Why transaction laundering is turning into a huge financial blindspot

[Note: This item comes from friend David Rosenthal. DLH]

Why transaction laundering is turning into a huge financial blindspot
By Izabella Kaminska
Mar 17 2017

“What we have discovered is that there are an additional 6,000-10,000 merchants that are out there online accepting cards and sending transaction data through one or more of the acquirer’s portfolios. The acquirer is processing 10,000 more merchants and they don’t know who they are. They can be anyone. The acquirer is completely unaware of the significance of these transactions.”

That’s from Ron Teicher, CEO of Evercompliant, an Israeli company that focused on transaction laundering detection and prevention.

It is a startling statistic. Notably it suggests anti-money laundering (AML) and know-your-customer (KYC) regulations brought in post-crisis may have been entirely ineffective. And, of course, that criminals have an endless capacity to adapt.

The scam is simple. Rather than setting up bricks and mortar front businesses to launder profits from illicit activities, those who peddle illegal goods — from drugs to weapons and gambling services — set up fake web stores that appear to sell legitimate goods instead. (The more virtual those fake goods are, the better and easier for them.) These fake stores are then onboarded onto merchant processor systems and used as fronts to process entirely illegal transactions through. Technically, customers provide credit card authorisation details to the illegal stores, but these are transferred over to the fake sites for processing.
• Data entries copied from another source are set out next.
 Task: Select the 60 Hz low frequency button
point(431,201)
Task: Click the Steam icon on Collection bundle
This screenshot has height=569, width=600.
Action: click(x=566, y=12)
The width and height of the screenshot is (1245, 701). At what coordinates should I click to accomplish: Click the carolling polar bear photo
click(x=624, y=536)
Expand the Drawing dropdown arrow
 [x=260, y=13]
Worryingly, Teicher says regulators are entirely behind the curve on this. Most don’t even know about it. Even worse, banks and processors don’t seem to care about the problem either.

To the contrary, most banks are so busy spending $ applying AML and KYC procedures to conventional client accounts — and areas they know regulators will be watching — they’re entirely unmotivated to do the same on the merchant side. Until threatened with penalties of course.
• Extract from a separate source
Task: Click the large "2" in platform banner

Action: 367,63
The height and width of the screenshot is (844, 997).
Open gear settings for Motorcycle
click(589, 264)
The vulnerabilities, as ever, relate to complexity and scale, as well as pressure to open up banking to new entrants.

In their desperation to onboard as many new customers as possible, as well as to outsource as much of the high-cost retail customer acquisition work to fintechs as possible, banks have inadvertently created a blindspot in their own networks.

Teicher told us:

In the last few years we have had a new layer added to the payment chain. We are talking about payment service providers and facilitators, the [xxxxx] and [xxxxx] of the world, who all talk about frictionless onboarding. It’s very quick and they take everybody. And we’ve created very good access facilities to payments for free lancers, taxi drivers, small entrepreneurs… all these people have access. The banks would not have gone through the hassle of onboarding all of them. But while this is really great for them, what is missing is that the risk management level is not the same as you would have in a bank. Meanwhile the lack of visibility of the end merchant to the bank, means the bank does not see who is underneath, and so it becomes more complex to understand where the transaction really stars and end.

This is a glaring admission.